Sono and Audio have argued in very similar court filings that their output does not infringe copyright and that U.S. copyright law protects audio recordings that “imitate or mimic” other recorded music. “Music copyright has always been a messy world,” said Julie Albert, an intellectual property partner at New York law firm Baker Botts who is pursuing the new cases. Even without that complexity, Albert said rapidly advancing AI technology is creating new uncertainty at every level of copyright law.

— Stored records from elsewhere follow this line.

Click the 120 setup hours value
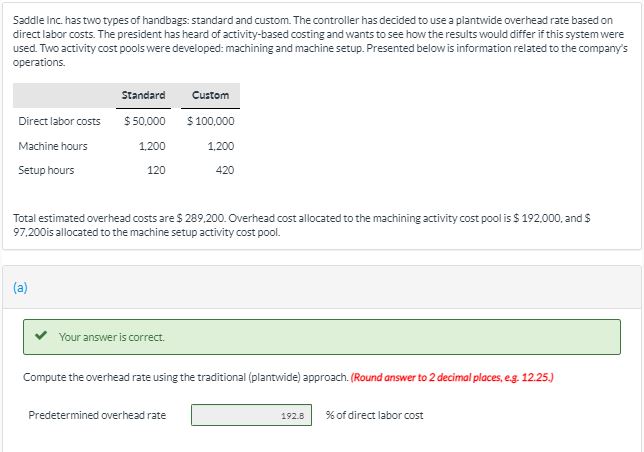 coord(156,170)

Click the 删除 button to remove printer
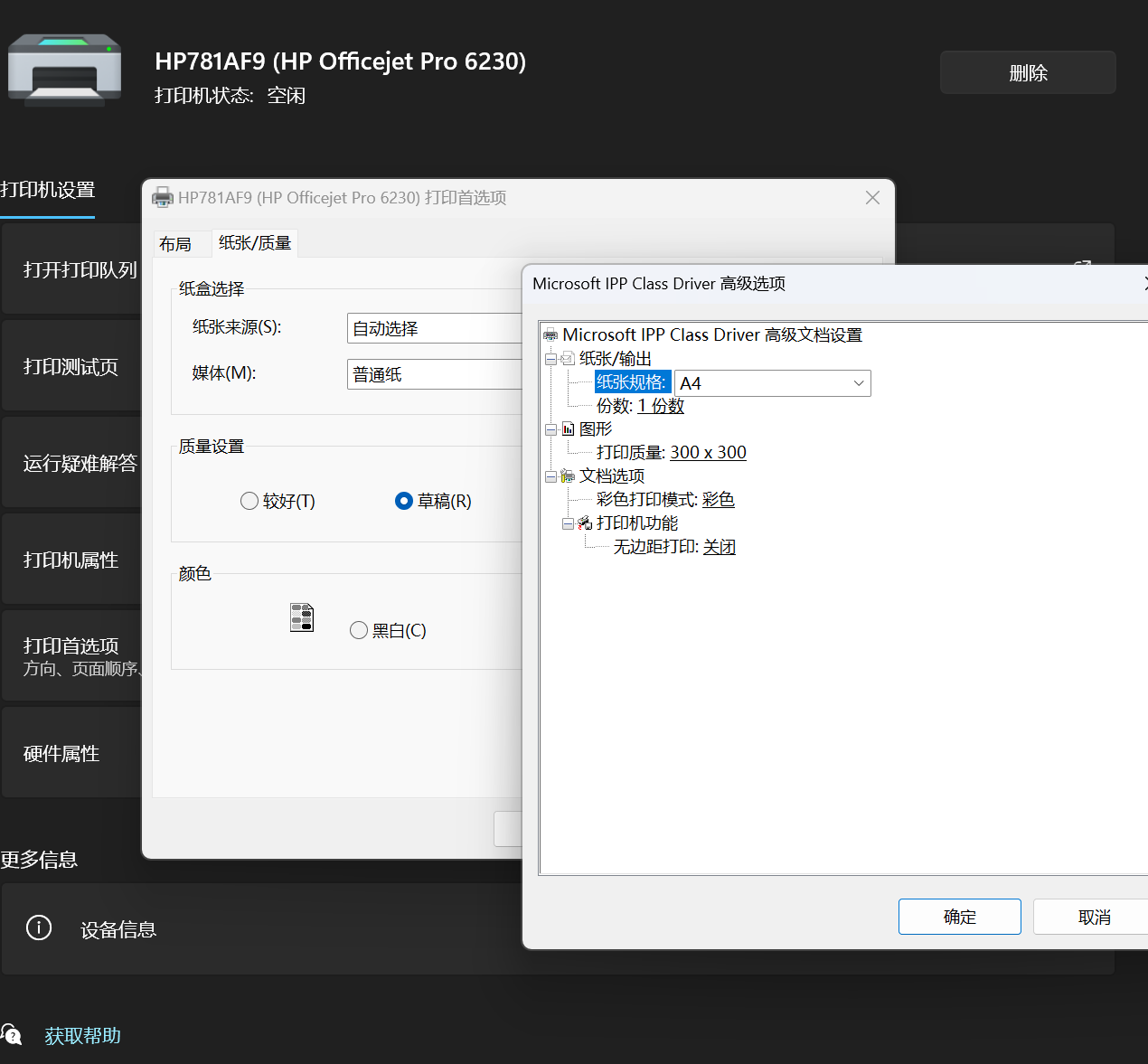tap(1028, 73)
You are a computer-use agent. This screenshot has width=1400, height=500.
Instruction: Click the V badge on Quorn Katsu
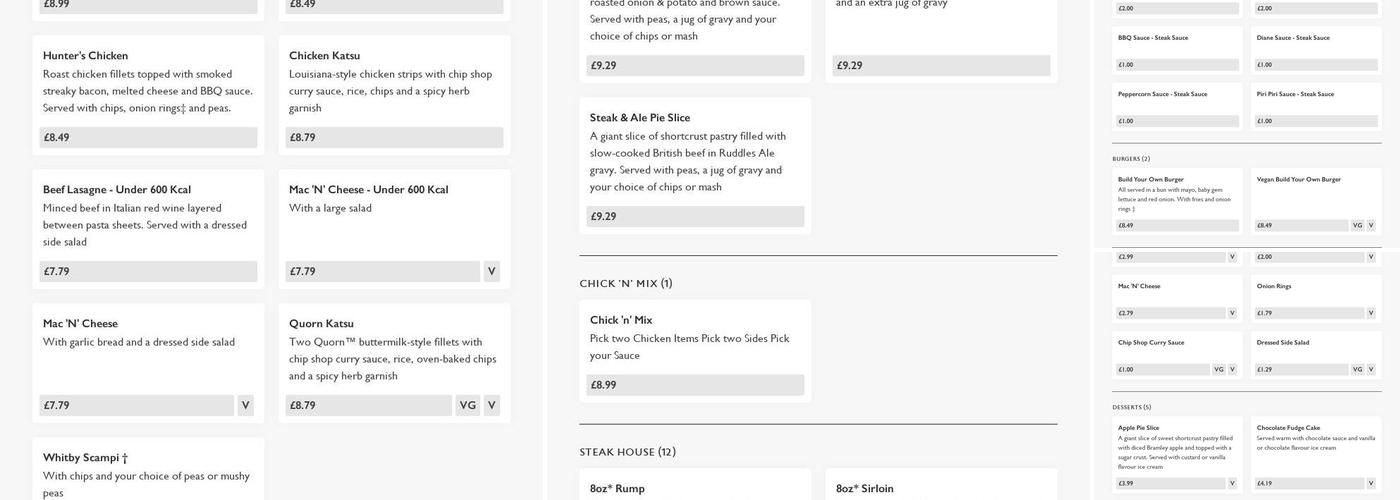tap(491, 405)
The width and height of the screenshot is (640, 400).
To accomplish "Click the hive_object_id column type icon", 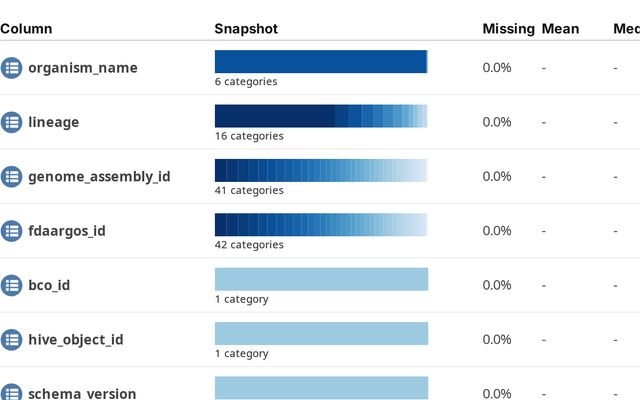I will click(x=11, y=340).
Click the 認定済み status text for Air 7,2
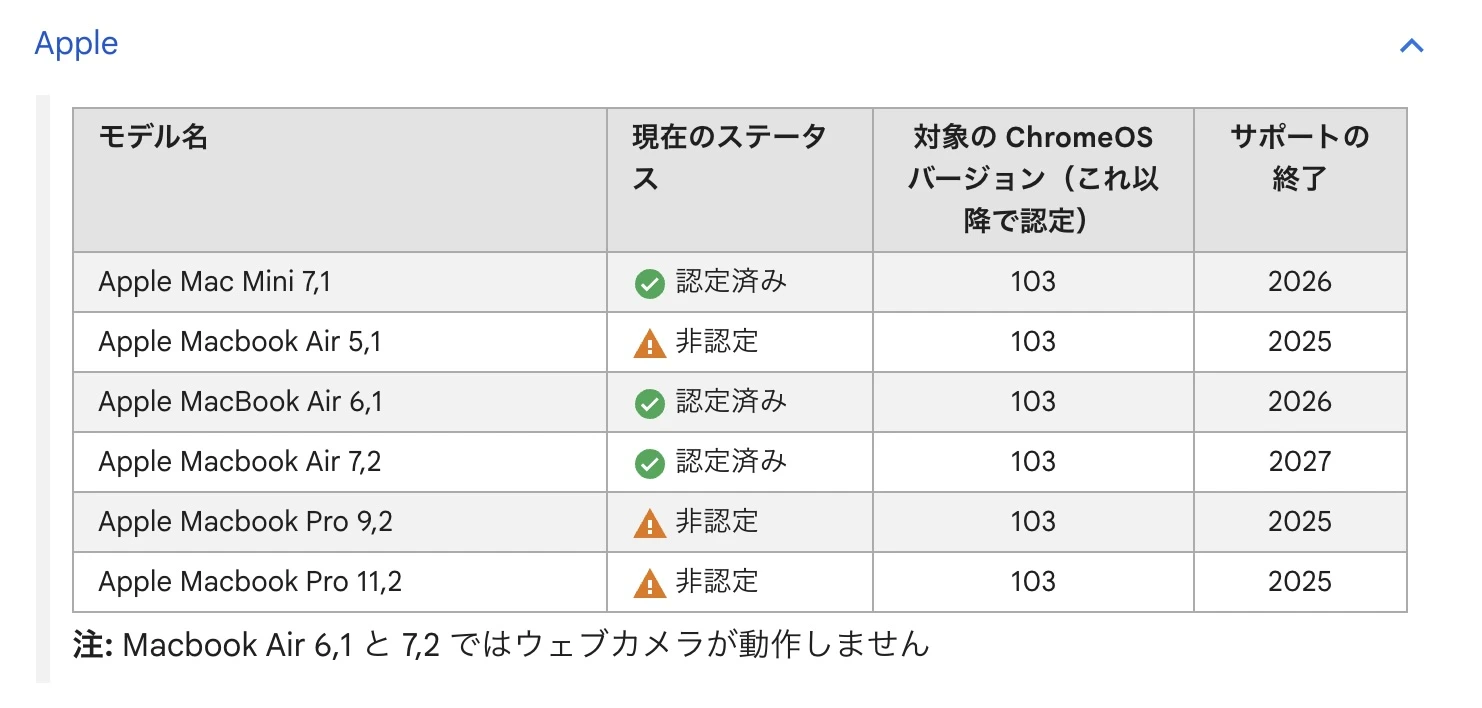 point(731,461)
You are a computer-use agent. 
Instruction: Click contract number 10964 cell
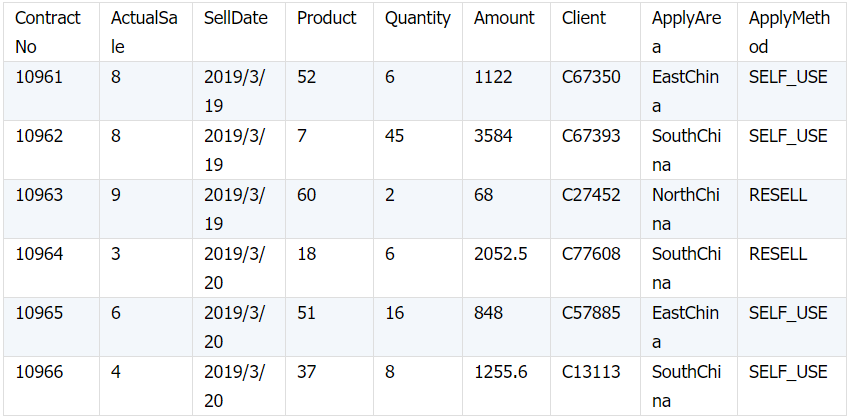(x=39, y=254)
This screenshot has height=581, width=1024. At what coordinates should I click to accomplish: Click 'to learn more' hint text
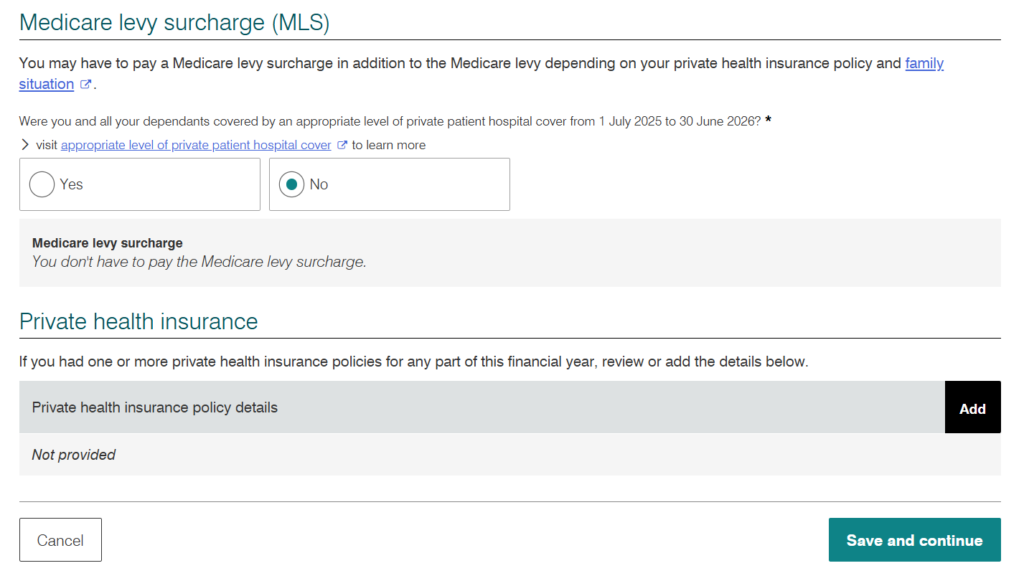click(x=389, y=145)
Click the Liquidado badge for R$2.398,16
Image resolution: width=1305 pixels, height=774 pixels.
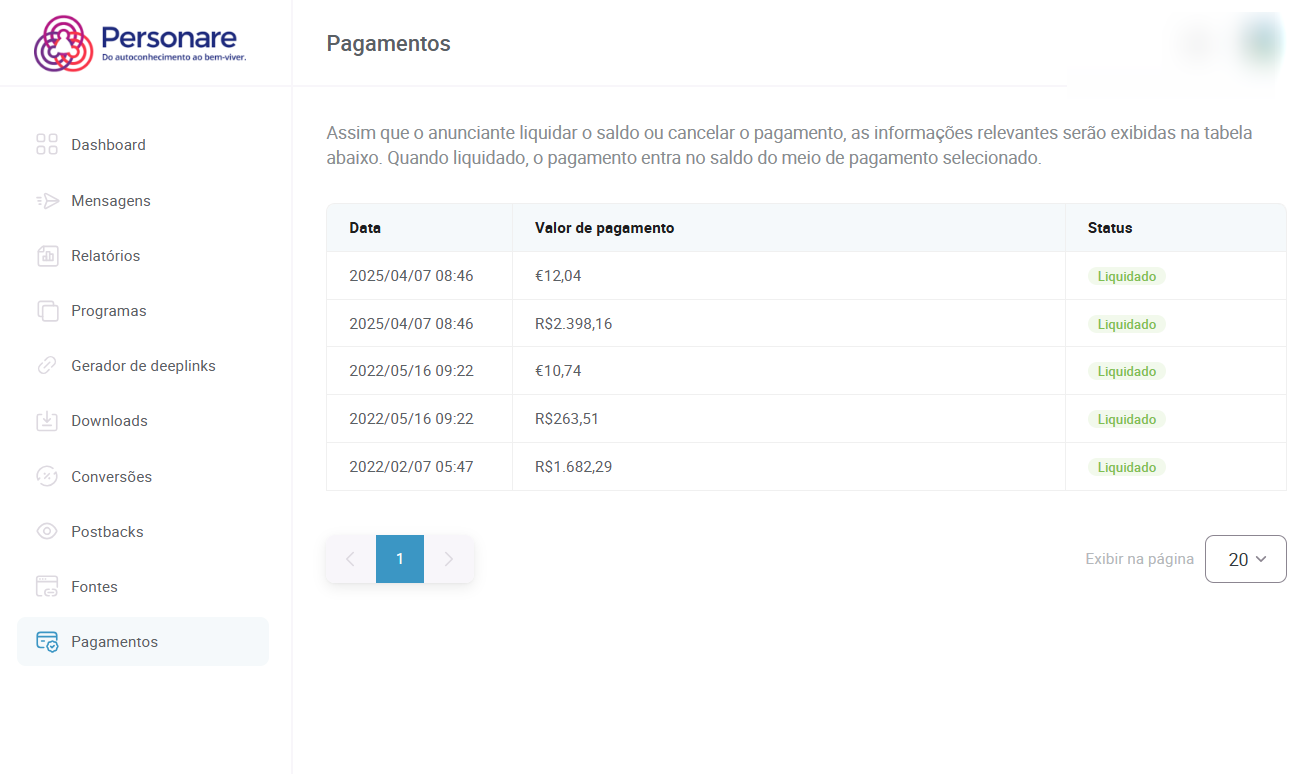pos(1126,324)
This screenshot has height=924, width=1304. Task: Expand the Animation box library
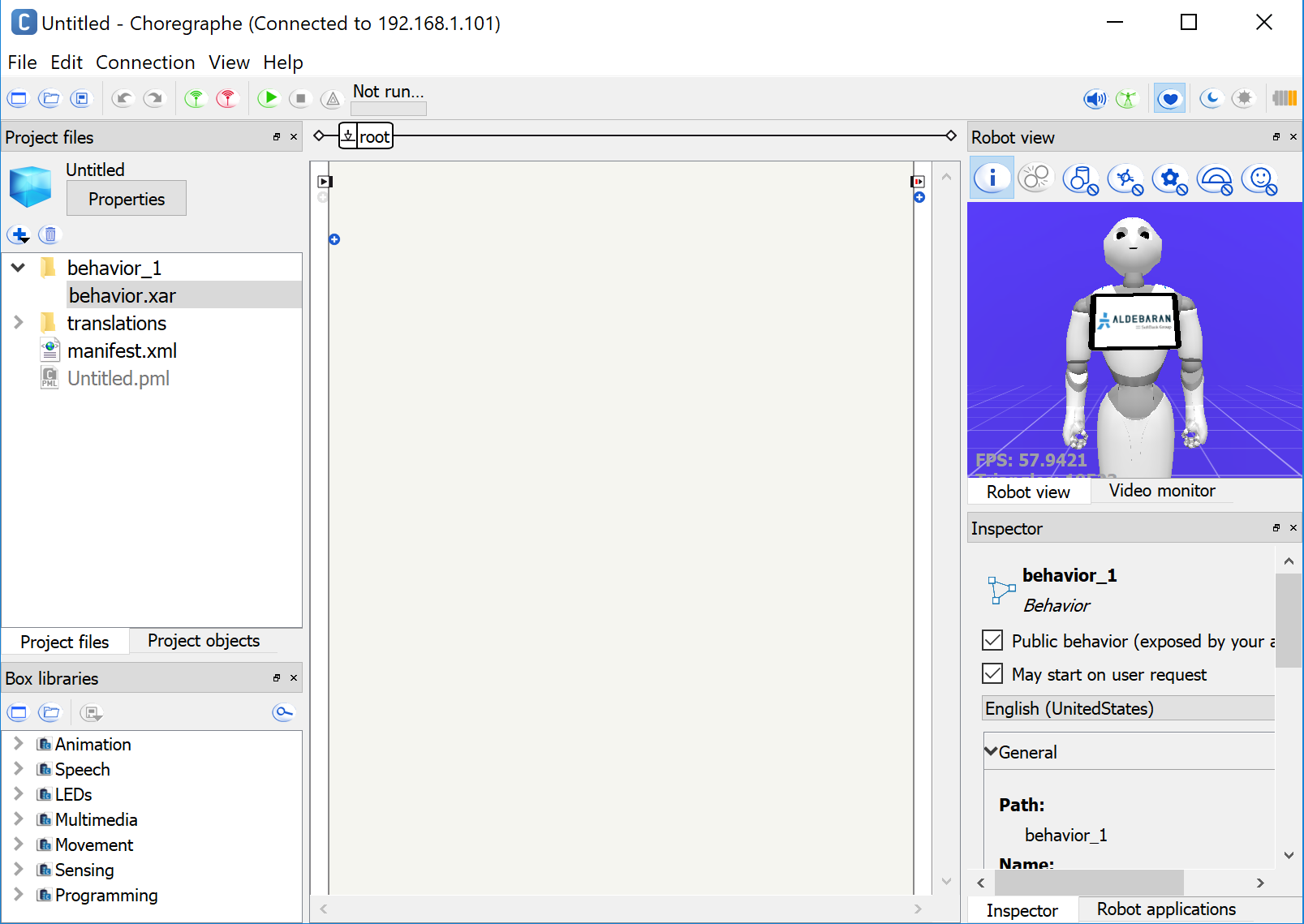coord(19,743)
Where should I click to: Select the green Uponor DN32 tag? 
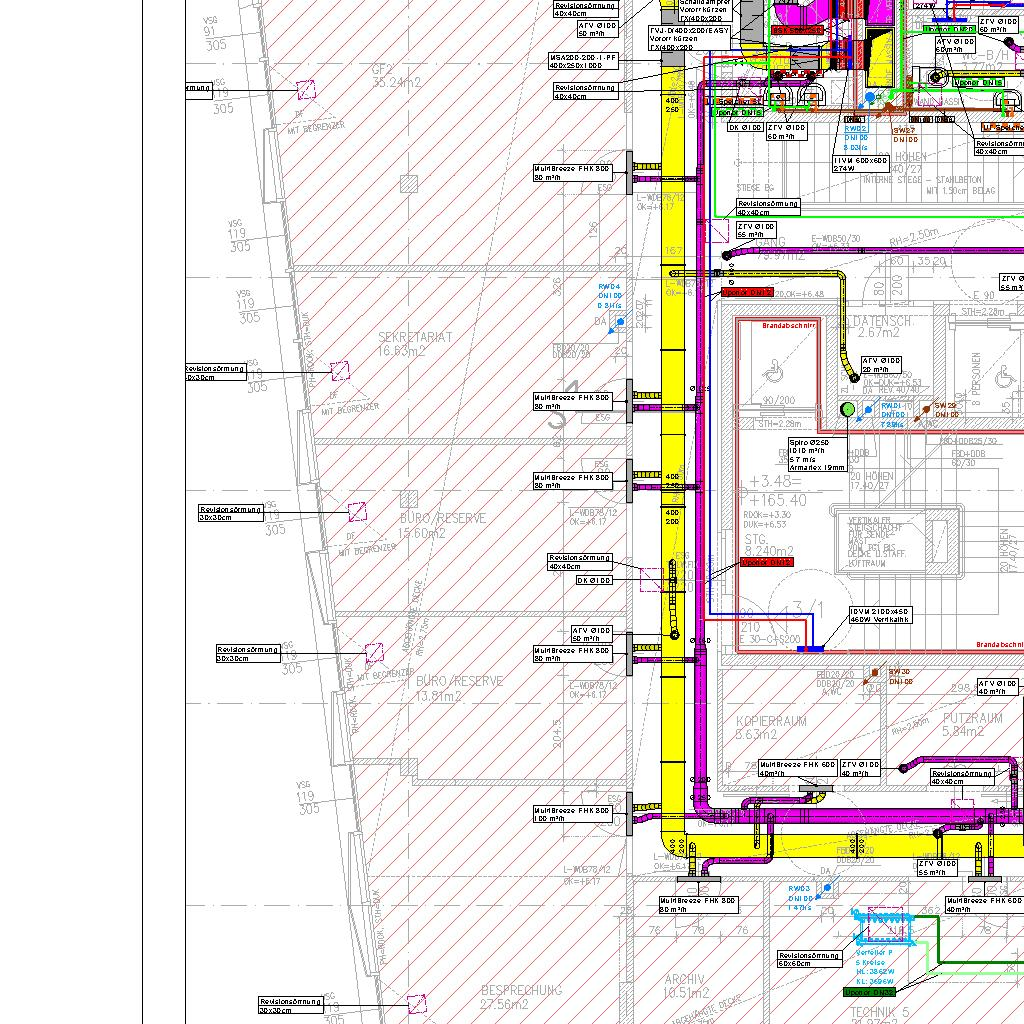tap(869, 992)
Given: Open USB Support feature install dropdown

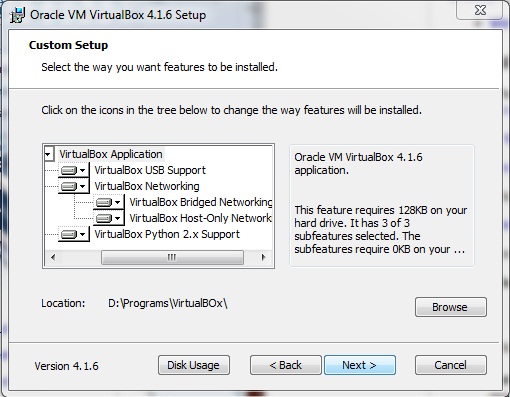Looking at the screenshot, I should [x=74, y=170].
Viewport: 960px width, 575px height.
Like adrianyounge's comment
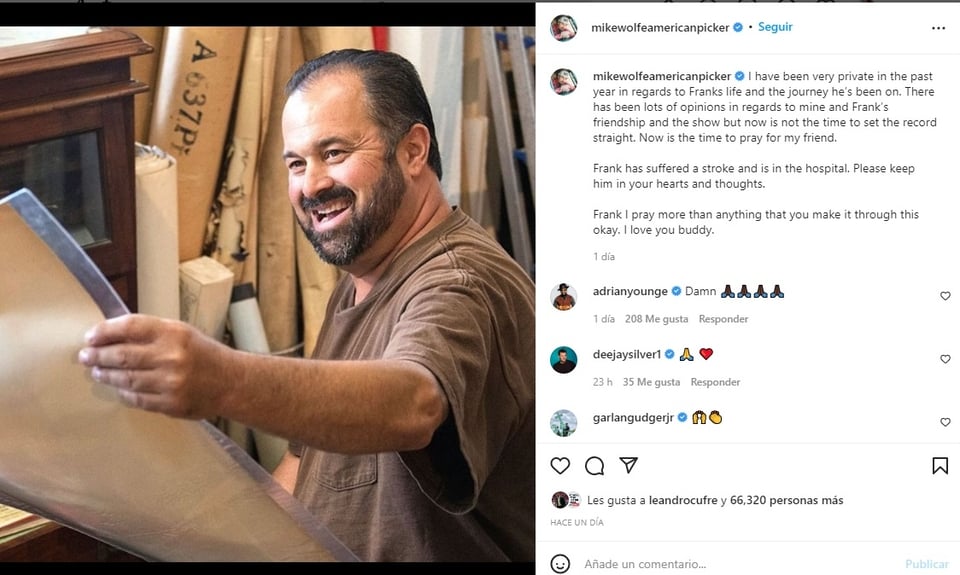tap(945, 296)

Who owns fair use? The complexities of music may ultimately matter less if, as many expect, the AI cases are limited to a “fair use” defense against claims of infringement — another area of U.S. copyright law fraught with open questions. Fair use promotes freedom of expression by allowing unauthorized use of copyrighted works under certain circumstances, with courts often focusing on whether the new use transforms the original. Defendants in AI copyright cases have argued that their products make fair use of human creativity, and that any court ruling to the contrary would be disastrous for the potentially trillion-dollar AI industry.
Sono and Odeo said in their responses to the lawsuits filed by the companies on Thursday that their use of existing recordings to help people create new songs “is purely fair use.” Legal experts have said fair use can make or break cases, but no court has yet ruled on the issue in the context of AI. Albert said AI companies generating music may have a harder time proving fair use than chatbot makers, which can summarize and summarize text in ways that courts may be more likely to view as transformative. Imagine a student using AI to create a report on the American Civil War that includes text from a novel on the subject, versus someone asking AI to create new music based on existing music, she said. The student’s example “certainly seems like a different purpose than logging into a music generator and saying, ‘Hey, I want to make a song that sounds like a Top 10 artist,’” Albert said. “The purpose is very similar to what the artist would have gotten in the first place.” The Supreme Court’s ruling on fair use last year could have a major impact on music litigation because it focused largely on whether the new use had the same commercial purpose as the original work. That argument is a key part of the complaints from Suno and Udio, which said the companies were using trademarked music “for the ultimate purpose of preying on listeners, fans, and potential licensees of the sound recordings (that) they have copied.” Merritt said she worries that tech companies might try to use AI to replace artists like her. If musicians’ songs can be extracted for free and used to imitate them, she said, the economics are clear. “Robots and AI don’t get royalties,” she said.